1. Slavita Sefer Torah

This scroll belonged to the Schapiro brothers, chassidic printers in the town of Slavita. They were falsely accused of murder and arrested by the czarist police in 1839. After being forced to run the gauntlet, they were held first in prison and later under house arrest for 17 years. While they were detained, this was the Torah they used. The Lubavitcher Rebbe (pictured above) treasured this Torah, which he received in 1954.

2. The world’s oldest complete Sefer Torah

This 800-year-old lambskin Torah was preserved in a library in Bologna, Italy, where it was mistakenly believed to be of much newer vintage. Its true age was discovered only in the spring of 2013.

Image source: Huffington Post

3. The Torah that went from the camps to the stars

This pocket-sized Torah was used for a secret bar mitzvah at the Nazi concentration camp Bergen-Belsen during the Holocaust. Ilan Ramon, the first Israeli astronaut, took it with him into space, aboard the Columbia in 2003. Tragically, the Torah was lost along with Ramon and his six crewmembers when the space shuttle broke apart as it returned to earth’s atmosphere on February 1, 2003.

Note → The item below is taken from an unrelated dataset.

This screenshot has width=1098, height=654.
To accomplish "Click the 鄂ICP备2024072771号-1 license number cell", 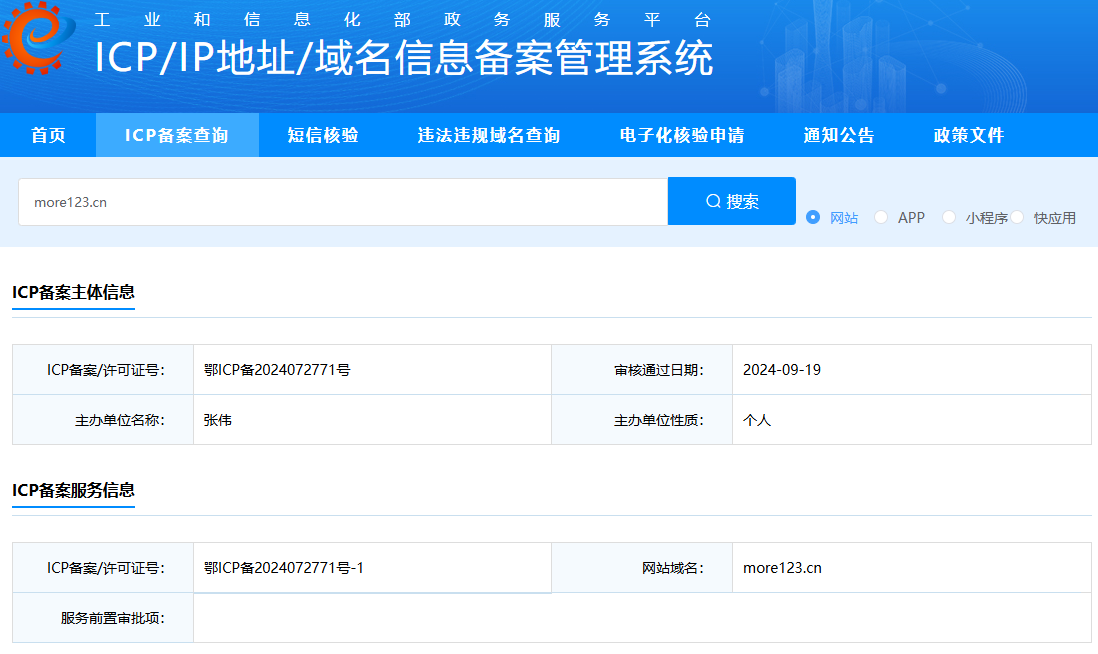I will tap(284, 568).
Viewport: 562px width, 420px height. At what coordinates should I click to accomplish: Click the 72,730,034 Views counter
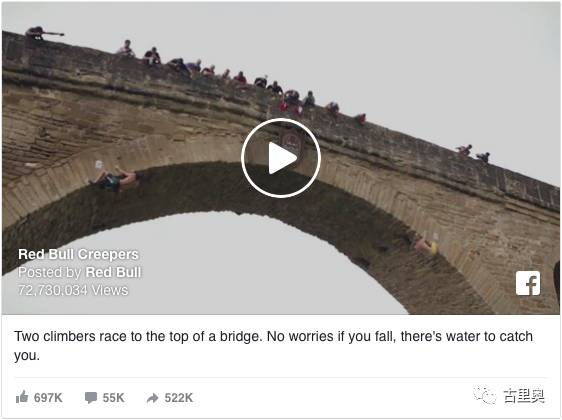(73, 290)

Image source: Jewish Journal

4. Mizrachi-style Torahs in upright cases

Unlike the more common European practice of draping the Torah in cloth, Asian Jews traditionally house their Torahs in ornate cylindrical cases. This particular Torah was dedicated to the welfare of all missing or kidnapped IDF soldiers. Noam Shalit, the father of then-kidnapped IDF soldier Gilad Shalit, is pictured holding the the Torah during its dedication.

Image source: Flickr

5. Children’s Torah

In 1981 the Rebbe called for “the writing of a special Torah scroll for all Jewish boys and girls below bar/bat mitzvah.” Each child was to purchase an individual letter in the scroll with his or her own money.

The Rebbe set a number of requirements for this special Torah and those to follow: He fixed the price of a letter in the Torah scroll as one dollar, or its equivalent value in local currency. The Rebbe also asked for it to be written in Jerusalem, signifying the unity of the Jewish people. Though normally writing a Torah scroll takes close to a year, this scroll was completed in just over five months. To date, some two million children have purchased letters in five scrolls, and the campaign continues.

6. Aleppo Codex

Though not a Torah scroll itself, the Aleppo Codex—penned by the mysterious Ben-Asher in the 10th century CE—has been treasured as an authoritative guide for scribes. Over the years it has been been used by Maimonides, stolen by crusaders, held for ransom and saved from riots. Today the scroll, missing some sections, is kept in Israel.

Image source: Wikipedia

7. Torah scrolls of the Sephardic (Spanish) Diaspora

These scrolls, decorated with elaborate rimonim (lit., pomegranates) on top, belong to a synagogue in Casablanca, Morocco.

Image source: Flickr

8. Moshiach’s Sefer Torah

In 1942, as the Holocaust raged in Europe, the Previous Rebbe initiated the campaign to write a Torah with which to greet Moshiach. It was finished by his successor, the Rebbe, in 1970. Not wanting to be the only one to have the merit of its writing, the Previous Rebbe opened participation in its funding to Jews around the world, creating a truly unified scroll.